SUMBANGSIH DIBIDANG KEMILITERAN
Di bidang kemiliteran[23], beberapa orang Tionghoa ikut berperan aktif memberikan sumbangsihnya, mulai dari bertempur, penyediaan logistik dan persenjataan, maupun menjalankan dapur umum bagi prajurit TNI (lihat selengkapnya di Tabel 1). Di Kediri dan di beberapa tempat lain di Jawa Timur, juga di Losarang (Jawa Barat) mantan anggota Keibōtai (kesatuan semi militer Tionghoa yang dibentuk di masa Jepang) aktif memberikan latihan kemiliteran pada laskar-laskar Indonesia.[24] Di daerah Pemalang, muncul satu hal yang cukup unik dalam revolusi Indonesia, yakni munculnya “Laskar Pemuda Tionghoa” (LPT), yang sesuai dengan namanya, bertujuan mendukung kemerdekaan Indonesia. Tokohnya adalah Tan Djiem Kwan, alumnus Sekolah Tionghoa (THHK) Tegal. Tokoh ini giat memberikan kursus anti kolonialisme pada pemuda Tionghoa, mendorong pengibaran bendera Merah Putih, dll. Laskar ini memainkan peran penting dalam melucuti balatentara Jepang di Pemalang. [25] Di Surakarta tercatat pula “Barisan Pembrontak Tiong Hoa” (lihat foto 2).

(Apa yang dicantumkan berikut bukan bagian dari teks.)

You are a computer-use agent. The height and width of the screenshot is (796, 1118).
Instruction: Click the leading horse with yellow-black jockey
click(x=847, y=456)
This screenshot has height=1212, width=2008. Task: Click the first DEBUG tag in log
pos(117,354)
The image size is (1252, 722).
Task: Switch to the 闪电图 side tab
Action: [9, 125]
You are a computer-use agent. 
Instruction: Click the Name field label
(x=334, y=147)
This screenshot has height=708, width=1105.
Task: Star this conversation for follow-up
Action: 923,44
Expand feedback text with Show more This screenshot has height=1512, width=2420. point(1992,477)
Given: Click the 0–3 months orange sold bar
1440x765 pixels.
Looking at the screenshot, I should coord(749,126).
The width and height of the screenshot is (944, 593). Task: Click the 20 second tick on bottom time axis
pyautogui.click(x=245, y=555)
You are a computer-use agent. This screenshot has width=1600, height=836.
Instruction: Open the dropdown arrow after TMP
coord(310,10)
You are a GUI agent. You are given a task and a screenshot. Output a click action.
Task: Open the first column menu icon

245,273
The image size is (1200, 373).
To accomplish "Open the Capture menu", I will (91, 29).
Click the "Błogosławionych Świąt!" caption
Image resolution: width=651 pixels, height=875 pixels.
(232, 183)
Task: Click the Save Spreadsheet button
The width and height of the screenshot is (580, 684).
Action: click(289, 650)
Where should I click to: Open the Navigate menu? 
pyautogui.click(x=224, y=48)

Keterlibatan orang Tionghoa dalam Batalyon Macan Putih, satu kesatuan gerilya yang aktif di wilayah-wilayah sekitar lereng Gunung Muria (Tayu, Jepara, Kudus, Welahan), belum banyak diungkapkan.[26] Orang Tionghoa di daerah-daerah tersebut mengumpulkan perhiasan empat/lima kali untuk dibelikan senjata di Singapura. Mereka juga menyediakan makanan bagi para pejuang yang dibungkus daun jati. Tio Ma Ay, seorang pedagang roti, pura-pura berdagang roti keliling kampung, padahal dia mengirimkan roti kepada para pejuang.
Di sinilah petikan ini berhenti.